*** Records shown ***

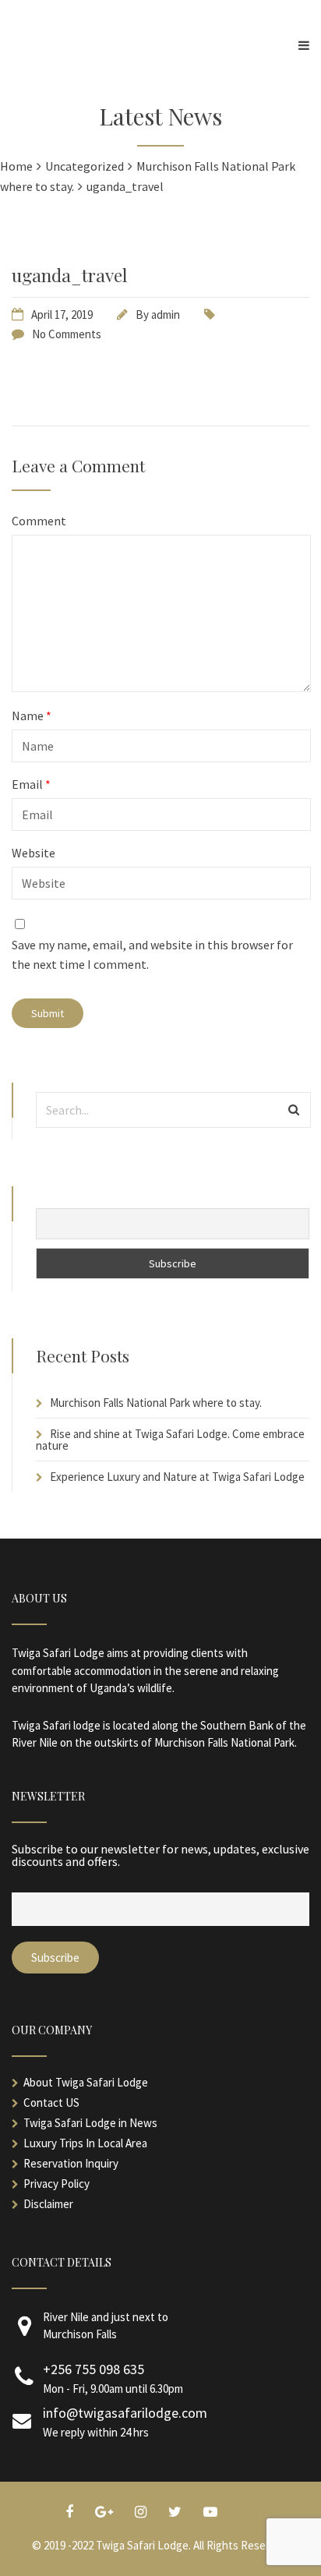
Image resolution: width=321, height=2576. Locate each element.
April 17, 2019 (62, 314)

***
*** Records shown ***

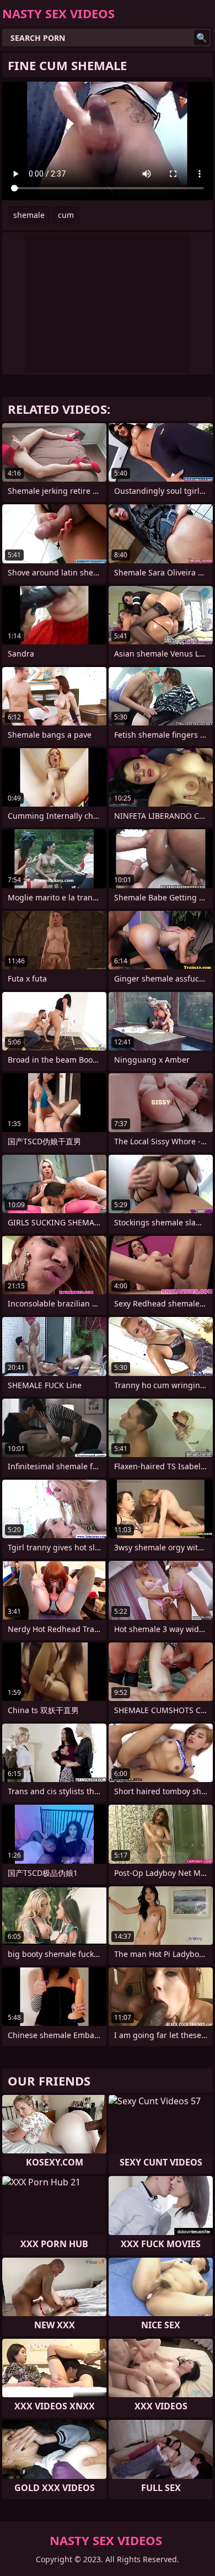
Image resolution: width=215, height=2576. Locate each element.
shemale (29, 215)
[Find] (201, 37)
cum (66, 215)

***

**Description of the task**
Say how many lines in the entries include the word "each", with no text around the number.

**Written answer**
2